Tuesday, June 13, 2006

Storm Aftermath

  • This photo was taken just north of us, and I am grateful that our property didn't sustain as much damage as these folks did. They're literally up to their waists in water damage! Reports came in from up and down the Gulf Coast of Florida about how many millions of dollars this storm, that wobbled back and forth between a tropical storm and the season's first hurricane, cost. Personally, it only cost us a full day of clean up around our yard and off our roof. Praise God!

    There are many variables that affect how much damage you sustain during a storm or natural disaster. The severity, how much warning you had, your ability to prepare, and the unexpected all contribute to how much loss you experience. But after the storm, how well you recover also hinges on a few things. How much personal devastation did you experience? Do you have a support system to rely on while you recover? Do you have the right insurance coverage? Do you have a safe place to stay? Even those of us who believe we have what we need to survive can be caught by surprise by a storm so big that no preparation could prevent the inevitable devastation.

    The storms that come in our lives also have the potential to devastate us. Some may only require sweeping up pine needles off of the driveway, while others may force us to relocate and hopefully rebuild. The following list is good advice, no matter what kind of storm you survive:

  • Clean up debris - Seek forgiveness if you've injured someone; offer forgiveness if you're the injured party; don't wait or this debris can cause further damage.
  • Inspect for hidden damage - Ask God to search your heart for hidden sin; check the other areas of your life to find out how wide spread the damage is.
  • Seek help - Friends and family can help, but seek out experts in this area for additional advice, resources and support.
  • Remain in a safe area - Either stay in a shelter, or with friends or family who love you unconditionally; just don't sleep out in the elements.
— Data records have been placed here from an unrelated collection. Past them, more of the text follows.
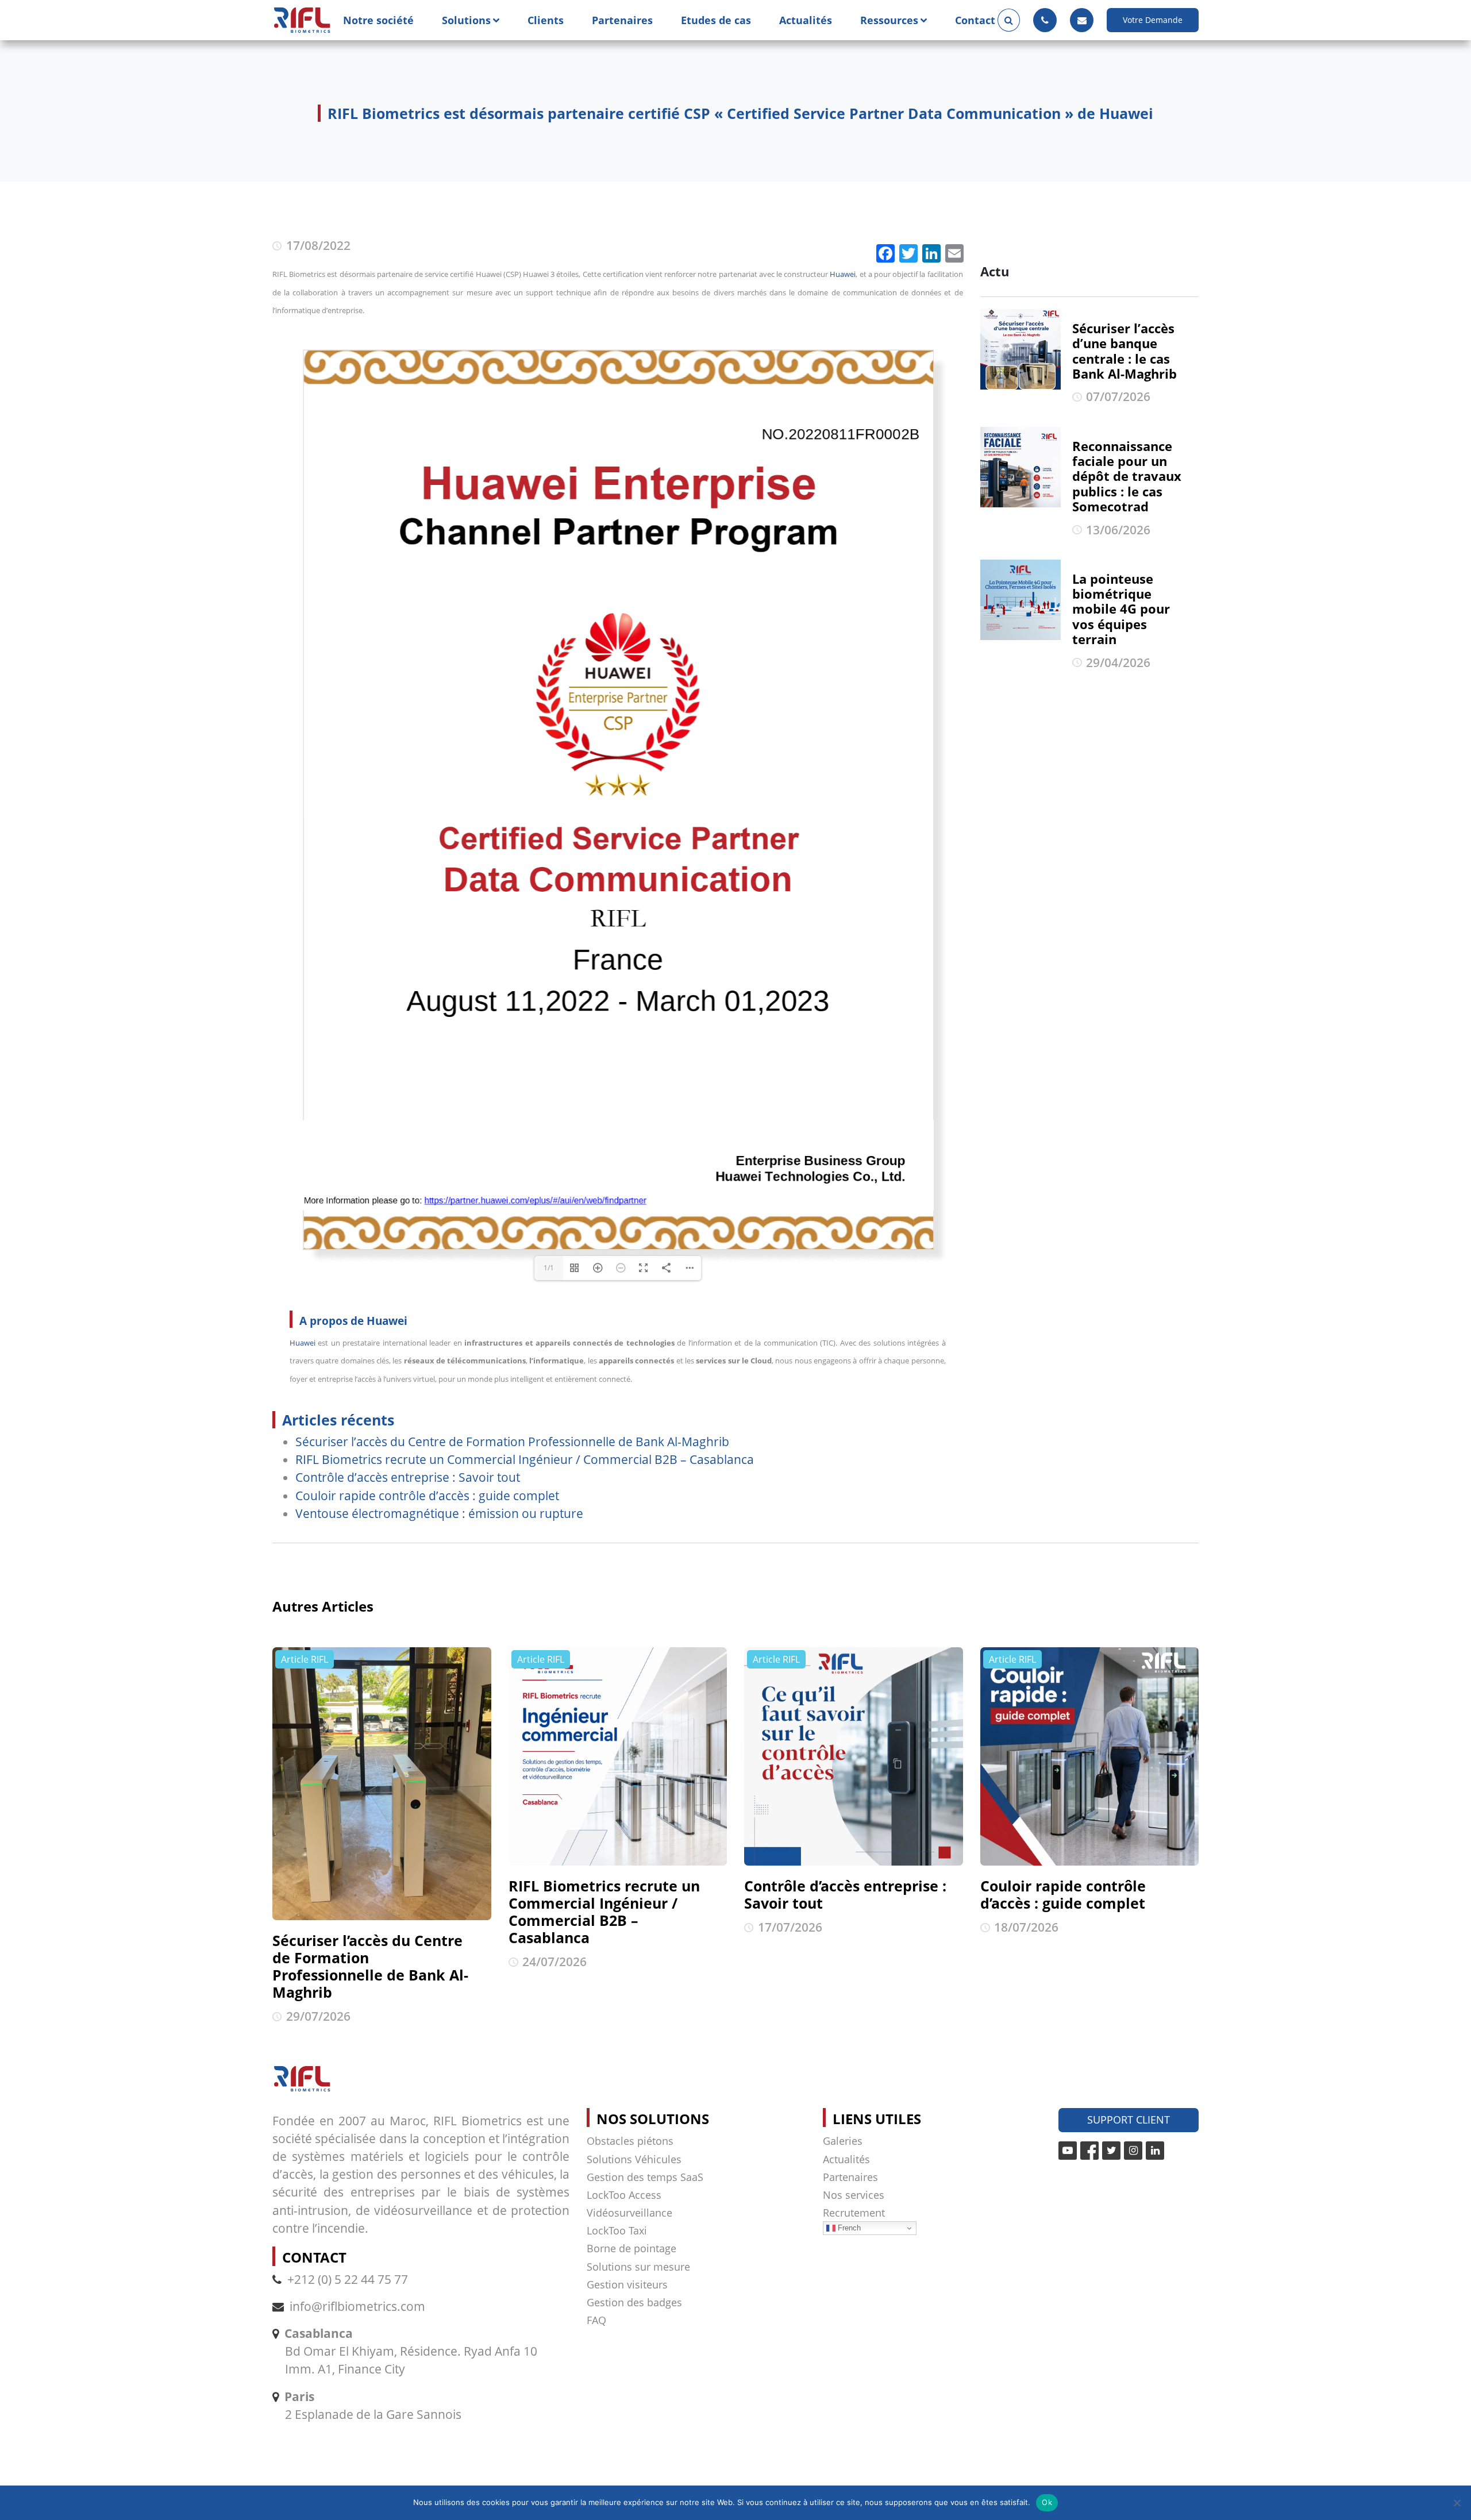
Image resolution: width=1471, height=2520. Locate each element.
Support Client (1128, 2119)
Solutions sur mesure (638, 2267)
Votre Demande (1153, 19)
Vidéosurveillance (629, 2213)
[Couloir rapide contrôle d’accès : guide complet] (1089, 1756)
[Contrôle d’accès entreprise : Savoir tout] (853, 1756)
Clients (545, 20)
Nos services (853, 2195)
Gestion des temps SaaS (645, 2177)
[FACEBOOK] (1089, 2150)
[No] (1456, 2503)
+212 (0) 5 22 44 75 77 (347, 2279)
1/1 (549, 1268)
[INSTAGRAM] (1133, 2150)
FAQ (596, 2320)
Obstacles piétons (630, 2141)
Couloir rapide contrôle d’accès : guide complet (427, 1496)
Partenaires (622, 20)
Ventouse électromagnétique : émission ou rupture (439, 1513)
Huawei (843, 274)
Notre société (378, 20)
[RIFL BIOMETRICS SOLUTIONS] (302, 20)
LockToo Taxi (617, 2230)
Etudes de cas (716, 20)
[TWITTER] (1111, 2150)
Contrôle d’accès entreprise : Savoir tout (407, 1477)
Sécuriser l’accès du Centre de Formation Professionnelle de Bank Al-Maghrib (512, 1442)
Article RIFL (304, 1659)
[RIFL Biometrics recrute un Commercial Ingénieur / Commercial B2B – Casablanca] (618, 1756)
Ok (1047, 2502)
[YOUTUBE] (1067, 2150)
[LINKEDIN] (1155, 2150)
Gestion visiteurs (627, 2284)
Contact (975, 20)
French (848, 2228)
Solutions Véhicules (634, 2159)
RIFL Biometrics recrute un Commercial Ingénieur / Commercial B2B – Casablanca (524, 1459)
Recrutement (854, 2213)
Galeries (842, 2141)
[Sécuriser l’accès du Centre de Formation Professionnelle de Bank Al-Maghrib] (381, 1784)
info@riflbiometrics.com (357, 2306)
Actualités (805, 20)
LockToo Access (624, 2195)
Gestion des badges (634, 2302)
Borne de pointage (631, 2248)
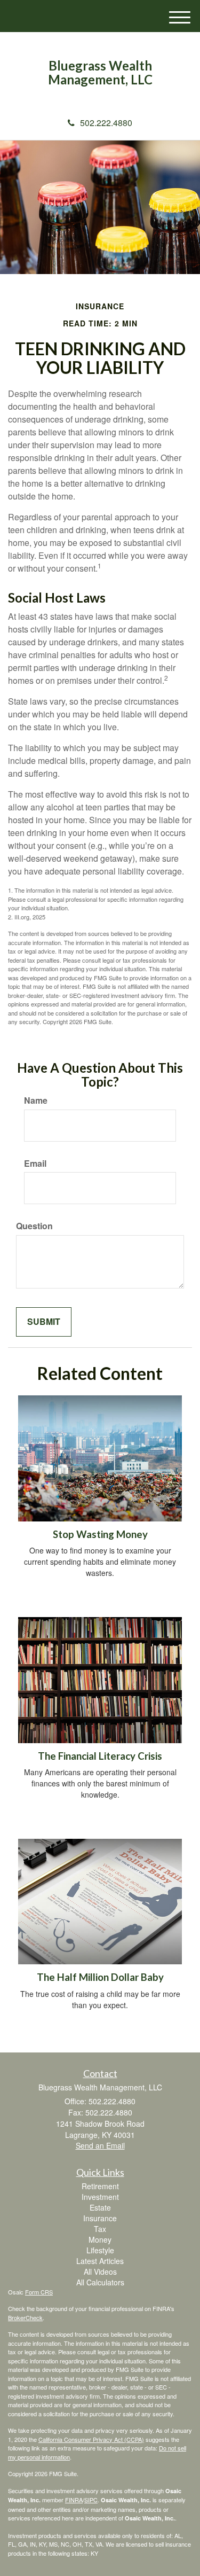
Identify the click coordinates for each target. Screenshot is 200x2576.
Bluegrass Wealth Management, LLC (100, 73)
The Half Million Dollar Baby (100, 1977)
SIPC (91, 2499)
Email (35, 1163)
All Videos (100, 2271)
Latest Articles (100, 2260)
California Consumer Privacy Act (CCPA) (91, 2439)
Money (100, 2239)
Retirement (100, 2186)
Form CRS (39, 2292)
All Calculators (100, 2282)
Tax (100, 2228)
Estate (100, 2207)
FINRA (74, 2499)
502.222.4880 (106, 122)
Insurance (100, 2218)
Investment (100, 2196)
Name (35, 1100)
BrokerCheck (25, 2317)
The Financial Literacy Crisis (100, 1756)
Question (34, 1226)
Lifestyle (100, 2250)
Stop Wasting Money (100, 1534)
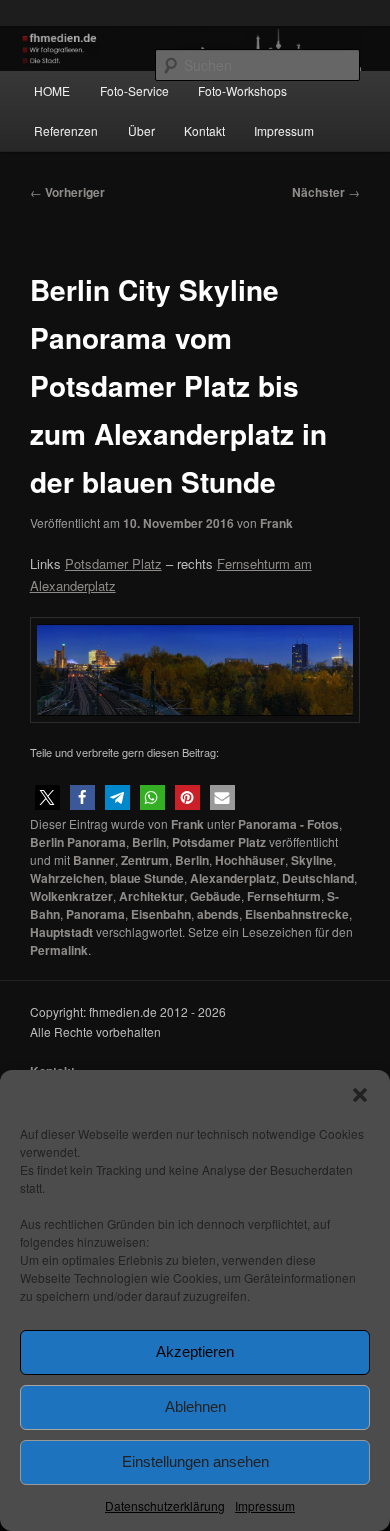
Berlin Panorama (78, 842)
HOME (52, 90)
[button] (360, 1095)
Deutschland (318, 878)
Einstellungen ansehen (195, 1461)
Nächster (326, 192)
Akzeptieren (195, 1351)
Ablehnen (195, 1406)
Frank (276, 523)
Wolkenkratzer (71, 896)
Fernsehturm (284, 896)
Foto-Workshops (242, 90)
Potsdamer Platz (219, 842)
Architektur (151, 896)
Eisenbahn (161, 914)
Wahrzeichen (67, 878)
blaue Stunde (147, 878)
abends (218, 914)
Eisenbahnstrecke (297, 914)
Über (141, 130)
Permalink (59, 950)
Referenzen (66, 130)
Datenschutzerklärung (165, 1505)
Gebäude (215, 896)
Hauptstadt (61, 932)
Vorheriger (67, 192)
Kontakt (204, 130)
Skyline (312, 860)
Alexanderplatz (233, 878)
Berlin (149, 842)
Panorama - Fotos (288, 824)
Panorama (95, 914)
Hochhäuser (250, 860)
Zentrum (145, 860)
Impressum (265, 1505)
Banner (94, 860)
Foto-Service (134, 90)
It's not safe.
  • Contact your insurance company - Stay in close contact with God and godly people. Their wisdom and protection are invaluable. And remember that Christ already paid for your policy in full.
  • Repair, replenish, rebuild, reopen - This is the longest and often most difficult part of restoration. You'll need to repair damage, replenish your supplies, rebuild what you've lost, and then finally reopen to a waiting world. Take your time. Don't rush it or you risk shoddy workmanship.

This recent storm barely touched me, but I've been through much worse. And knowing Mother Nature, I can predict that I will face many more storms before my time on this earth is done. God is like good insurance - He doesn't prevent the storms, but He's there to fulfill His promise to pay out whatever I need to be restored. He's there, "like a good neighbor," before, during and after the storm.

The storms of our lives are much like floods. If you think you can avoid them, outrun them, or hide from them, consider this from FEMA.

Warning: Everyone’s at risk: National Flood Insurance Program

And when you think you're the only one who has weathered this kind of storm, remember this:

"No temptation has seized you except what is common to man. And God is faithful; he will not let you be tempted beyond what you can bear. But when you are tempted, he will also provide a way out so that you can stand up under it."

1 Corinthians 10:13

Have you ever found yourself in the middle of a whirlwind? If so, did you know that God was in it with you? How?